As GenAI is on its path to revolutionise the way most things are done, we propose an innovative application of it. For the last many years, we have witnessed AI assistants that mostly assist with specific day to day activities like writing, setting up an alarm, etc, and mode of communication if typically either via chat or voice commands.
We have designed a Music Assistant called Musickiya that will help music producers and composers across the world to do rapid sampling and mixing. We are proposing a Digital Audio Workstation (DAW) integrated assistant that will take inputs from the user and will provide beats, samples, chord progression etc. right inside the arrangement view which they can blend as per their creativity.

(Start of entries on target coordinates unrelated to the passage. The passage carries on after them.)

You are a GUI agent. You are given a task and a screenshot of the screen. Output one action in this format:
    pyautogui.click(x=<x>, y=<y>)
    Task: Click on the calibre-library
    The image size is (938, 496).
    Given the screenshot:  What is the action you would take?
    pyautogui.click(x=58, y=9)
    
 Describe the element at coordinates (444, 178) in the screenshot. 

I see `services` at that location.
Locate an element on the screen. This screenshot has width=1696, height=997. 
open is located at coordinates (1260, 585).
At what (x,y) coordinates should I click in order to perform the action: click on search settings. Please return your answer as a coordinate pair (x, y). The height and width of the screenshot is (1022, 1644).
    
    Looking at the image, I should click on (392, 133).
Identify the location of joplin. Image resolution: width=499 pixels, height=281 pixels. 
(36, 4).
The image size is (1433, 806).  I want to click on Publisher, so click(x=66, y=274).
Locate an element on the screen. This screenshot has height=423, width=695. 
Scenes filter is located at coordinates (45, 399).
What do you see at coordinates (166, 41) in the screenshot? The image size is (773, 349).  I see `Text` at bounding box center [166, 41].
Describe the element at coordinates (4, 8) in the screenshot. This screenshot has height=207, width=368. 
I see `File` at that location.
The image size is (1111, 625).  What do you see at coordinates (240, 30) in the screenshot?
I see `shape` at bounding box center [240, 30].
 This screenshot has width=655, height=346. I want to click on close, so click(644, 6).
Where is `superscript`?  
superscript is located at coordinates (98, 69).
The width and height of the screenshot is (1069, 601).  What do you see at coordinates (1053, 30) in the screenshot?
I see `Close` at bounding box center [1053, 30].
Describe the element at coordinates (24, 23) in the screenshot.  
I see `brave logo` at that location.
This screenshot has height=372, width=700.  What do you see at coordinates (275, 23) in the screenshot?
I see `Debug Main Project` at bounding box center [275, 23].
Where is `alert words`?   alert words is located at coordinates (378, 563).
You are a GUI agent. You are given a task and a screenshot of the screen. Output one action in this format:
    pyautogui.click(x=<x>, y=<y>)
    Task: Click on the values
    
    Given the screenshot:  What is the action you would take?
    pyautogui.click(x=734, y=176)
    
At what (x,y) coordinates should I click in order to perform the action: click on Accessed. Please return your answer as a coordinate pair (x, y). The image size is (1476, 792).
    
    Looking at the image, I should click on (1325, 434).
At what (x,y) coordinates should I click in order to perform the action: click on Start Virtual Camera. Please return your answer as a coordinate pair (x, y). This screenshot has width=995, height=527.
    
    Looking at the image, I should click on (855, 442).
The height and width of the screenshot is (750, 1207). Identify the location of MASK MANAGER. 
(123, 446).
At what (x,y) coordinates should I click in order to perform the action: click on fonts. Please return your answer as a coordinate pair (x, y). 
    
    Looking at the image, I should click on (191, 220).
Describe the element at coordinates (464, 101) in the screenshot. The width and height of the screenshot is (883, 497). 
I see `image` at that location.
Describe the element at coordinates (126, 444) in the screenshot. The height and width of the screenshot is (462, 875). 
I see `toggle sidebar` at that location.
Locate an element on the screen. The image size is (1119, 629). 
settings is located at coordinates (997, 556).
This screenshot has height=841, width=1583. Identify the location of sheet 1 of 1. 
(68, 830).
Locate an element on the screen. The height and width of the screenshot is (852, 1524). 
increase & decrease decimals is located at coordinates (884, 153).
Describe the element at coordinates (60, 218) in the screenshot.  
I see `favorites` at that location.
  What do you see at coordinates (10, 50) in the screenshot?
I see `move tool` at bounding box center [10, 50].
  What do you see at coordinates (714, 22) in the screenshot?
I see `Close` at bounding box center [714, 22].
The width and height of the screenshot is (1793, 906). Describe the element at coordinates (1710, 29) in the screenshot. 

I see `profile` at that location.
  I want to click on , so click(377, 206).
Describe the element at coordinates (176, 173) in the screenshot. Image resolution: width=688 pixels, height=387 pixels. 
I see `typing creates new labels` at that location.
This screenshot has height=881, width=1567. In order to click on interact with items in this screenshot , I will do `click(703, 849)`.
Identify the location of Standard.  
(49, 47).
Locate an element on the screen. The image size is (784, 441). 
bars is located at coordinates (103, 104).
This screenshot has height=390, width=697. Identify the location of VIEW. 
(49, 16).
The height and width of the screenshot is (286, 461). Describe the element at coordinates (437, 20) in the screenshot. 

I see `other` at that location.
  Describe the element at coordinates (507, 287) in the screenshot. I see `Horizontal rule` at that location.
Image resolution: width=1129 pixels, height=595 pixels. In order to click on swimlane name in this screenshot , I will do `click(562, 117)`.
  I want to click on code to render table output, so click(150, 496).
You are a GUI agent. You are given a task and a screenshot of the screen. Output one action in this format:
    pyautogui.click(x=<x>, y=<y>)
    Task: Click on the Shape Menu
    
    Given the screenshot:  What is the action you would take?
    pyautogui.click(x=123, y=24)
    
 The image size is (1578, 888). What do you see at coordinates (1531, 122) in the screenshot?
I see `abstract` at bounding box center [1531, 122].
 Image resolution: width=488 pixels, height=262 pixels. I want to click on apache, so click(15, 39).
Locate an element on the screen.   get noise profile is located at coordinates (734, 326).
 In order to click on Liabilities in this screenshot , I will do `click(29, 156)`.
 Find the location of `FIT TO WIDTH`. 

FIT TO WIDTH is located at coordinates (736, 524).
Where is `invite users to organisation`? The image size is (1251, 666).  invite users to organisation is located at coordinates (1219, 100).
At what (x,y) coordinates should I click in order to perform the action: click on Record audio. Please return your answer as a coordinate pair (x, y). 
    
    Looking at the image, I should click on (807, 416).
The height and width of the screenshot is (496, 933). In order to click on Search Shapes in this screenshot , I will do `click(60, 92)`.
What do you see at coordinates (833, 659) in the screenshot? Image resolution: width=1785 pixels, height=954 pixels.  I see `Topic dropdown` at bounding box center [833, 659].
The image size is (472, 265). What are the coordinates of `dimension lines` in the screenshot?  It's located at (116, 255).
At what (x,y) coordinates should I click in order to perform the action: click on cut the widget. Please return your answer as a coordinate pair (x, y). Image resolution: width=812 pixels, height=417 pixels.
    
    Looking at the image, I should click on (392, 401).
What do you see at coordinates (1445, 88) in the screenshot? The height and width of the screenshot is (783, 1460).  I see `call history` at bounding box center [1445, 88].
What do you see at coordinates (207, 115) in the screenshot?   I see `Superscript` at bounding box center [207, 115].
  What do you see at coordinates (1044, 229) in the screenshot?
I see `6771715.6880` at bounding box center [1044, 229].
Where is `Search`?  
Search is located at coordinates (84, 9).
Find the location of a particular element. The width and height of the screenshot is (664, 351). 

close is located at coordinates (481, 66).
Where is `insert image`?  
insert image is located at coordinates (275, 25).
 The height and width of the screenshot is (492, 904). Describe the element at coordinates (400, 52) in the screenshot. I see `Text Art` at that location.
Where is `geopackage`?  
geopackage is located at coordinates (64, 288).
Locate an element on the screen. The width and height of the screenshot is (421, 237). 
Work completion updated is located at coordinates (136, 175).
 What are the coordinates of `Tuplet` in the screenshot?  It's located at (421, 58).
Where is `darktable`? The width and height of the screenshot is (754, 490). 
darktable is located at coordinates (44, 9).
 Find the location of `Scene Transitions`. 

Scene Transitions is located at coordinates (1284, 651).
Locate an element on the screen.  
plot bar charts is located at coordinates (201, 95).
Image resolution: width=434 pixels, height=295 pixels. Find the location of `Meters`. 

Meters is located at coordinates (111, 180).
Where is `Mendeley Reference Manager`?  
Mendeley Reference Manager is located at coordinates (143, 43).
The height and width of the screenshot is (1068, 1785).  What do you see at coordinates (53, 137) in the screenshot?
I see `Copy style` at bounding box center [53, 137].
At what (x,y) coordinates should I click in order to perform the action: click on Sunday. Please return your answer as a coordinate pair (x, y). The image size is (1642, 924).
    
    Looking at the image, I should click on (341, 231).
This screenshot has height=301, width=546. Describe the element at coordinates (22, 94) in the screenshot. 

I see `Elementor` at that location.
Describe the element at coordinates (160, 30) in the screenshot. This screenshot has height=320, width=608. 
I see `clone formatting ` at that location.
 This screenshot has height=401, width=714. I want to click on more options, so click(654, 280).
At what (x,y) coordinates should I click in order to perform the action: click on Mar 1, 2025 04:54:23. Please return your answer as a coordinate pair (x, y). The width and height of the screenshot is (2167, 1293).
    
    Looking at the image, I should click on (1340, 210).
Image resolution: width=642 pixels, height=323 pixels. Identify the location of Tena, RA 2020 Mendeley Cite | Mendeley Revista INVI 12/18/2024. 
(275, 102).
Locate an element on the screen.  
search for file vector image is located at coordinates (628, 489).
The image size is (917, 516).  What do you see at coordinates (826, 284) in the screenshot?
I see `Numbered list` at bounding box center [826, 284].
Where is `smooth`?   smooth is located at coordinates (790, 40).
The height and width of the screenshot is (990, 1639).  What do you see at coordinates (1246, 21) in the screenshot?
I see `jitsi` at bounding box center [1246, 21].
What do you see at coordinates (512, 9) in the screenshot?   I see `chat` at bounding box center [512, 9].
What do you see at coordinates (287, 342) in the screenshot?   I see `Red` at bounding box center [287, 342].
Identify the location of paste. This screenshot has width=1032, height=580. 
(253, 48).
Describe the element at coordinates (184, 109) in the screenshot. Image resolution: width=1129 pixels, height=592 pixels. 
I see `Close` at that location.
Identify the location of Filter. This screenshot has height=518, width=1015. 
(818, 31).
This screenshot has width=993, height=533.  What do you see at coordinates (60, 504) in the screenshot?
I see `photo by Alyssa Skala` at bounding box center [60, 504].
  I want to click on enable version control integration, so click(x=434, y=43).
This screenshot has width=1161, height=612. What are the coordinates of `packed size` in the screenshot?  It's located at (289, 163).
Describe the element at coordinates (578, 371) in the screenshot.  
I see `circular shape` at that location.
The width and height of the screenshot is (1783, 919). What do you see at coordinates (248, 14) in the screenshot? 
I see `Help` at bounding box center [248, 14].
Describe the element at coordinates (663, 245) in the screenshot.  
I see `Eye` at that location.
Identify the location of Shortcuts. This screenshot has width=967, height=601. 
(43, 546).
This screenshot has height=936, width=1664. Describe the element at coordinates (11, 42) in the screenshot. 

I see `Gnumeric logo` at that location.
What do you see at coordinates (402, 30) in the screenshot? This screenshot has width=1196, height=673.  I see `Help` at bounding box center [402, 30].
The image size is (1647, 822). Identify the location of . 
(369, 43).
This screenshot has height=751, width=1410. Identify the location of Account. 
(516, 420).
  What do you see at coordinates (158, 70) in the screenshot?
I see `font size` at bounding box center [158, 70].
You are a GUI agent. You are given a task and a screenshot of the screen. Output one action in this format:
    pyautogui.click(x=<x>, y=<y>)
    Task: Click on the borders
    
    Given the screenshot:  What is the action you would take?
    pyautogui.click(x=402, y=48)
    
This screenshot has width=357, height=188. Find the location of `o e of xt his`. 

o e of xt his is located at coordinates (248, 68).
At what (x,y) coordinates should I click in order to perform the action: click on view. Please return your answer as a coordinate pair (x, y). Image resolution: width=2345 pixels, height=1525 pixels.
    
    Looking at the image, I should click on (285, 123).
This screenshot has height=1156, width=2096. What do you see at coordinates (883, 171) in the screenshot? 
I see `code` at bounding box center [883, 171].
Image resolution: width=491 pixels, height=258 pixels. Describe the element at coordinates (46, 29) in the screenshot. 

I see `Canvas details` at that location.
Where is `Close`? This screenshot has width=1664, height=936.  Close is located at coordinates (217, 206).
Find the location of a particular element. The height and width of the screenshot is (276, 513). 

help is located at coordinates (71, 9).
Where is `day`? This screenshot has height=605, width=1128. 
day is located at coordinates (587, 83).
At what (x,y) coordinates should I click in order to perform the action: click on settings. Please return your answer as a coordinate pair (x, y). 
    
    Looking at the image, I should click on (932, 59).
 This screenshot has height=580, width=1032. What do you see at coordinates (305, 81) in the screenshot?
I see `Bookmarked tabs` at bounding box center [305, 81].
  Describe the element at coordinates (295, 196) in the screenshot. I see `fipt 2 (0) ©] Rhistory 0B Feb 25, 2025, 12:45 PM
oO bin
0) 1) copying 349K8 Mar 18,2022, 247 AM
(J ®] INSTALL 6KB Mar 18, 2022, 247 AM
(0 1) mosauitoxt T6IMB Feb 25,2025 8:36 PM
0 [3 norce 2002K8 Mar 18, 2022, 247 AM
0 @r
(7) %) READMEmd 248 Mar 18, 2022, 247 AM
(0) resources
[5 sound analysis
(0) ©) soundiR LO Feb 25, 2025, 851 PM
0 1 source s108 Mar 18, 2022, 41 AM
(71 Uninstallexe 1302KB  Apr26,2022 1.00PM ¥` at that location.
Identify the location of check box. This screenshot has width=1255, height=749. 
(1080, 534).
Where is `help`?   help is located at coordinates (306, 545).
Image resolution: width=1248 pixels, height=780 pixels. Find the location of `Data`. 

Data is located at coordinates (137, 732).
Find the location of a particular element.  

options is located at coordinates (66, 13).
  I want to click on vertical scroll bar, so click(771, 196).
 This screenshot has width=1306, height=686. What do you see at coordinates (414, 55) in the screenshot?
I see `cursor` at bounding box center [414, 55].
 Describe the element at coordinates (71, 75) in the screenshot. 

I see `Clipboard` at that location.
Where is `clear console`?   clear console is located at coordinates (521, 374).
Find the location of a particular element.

Producing and mixing a song in a DAW can take quite some time ranging from a few hours to as long as a few weeks. It’s an art that takes about 4-5 years to master and still would require a lot of thinking and experimentation to get the right sounding one.
Some common activities that are performed in a DAW are:
- Digital audio processor (record, edit, and mix audio digitally)
- MIDI sequencer (record, edit and mix MIDI notes)
- Virtual instruments (receives MIDI info and translates it to different instrument sounds)
- Music notation (turn MIDI notes into printable sheet music)
Sampling a beat from a piece of sound.
Specifically, activities like figuring out the right virtual instrument, preset etc. that matches the feeling that the producer has for the song can be time taking and manual process. Also, buying costly sound engineered sample packs can be a turn off for budding producers.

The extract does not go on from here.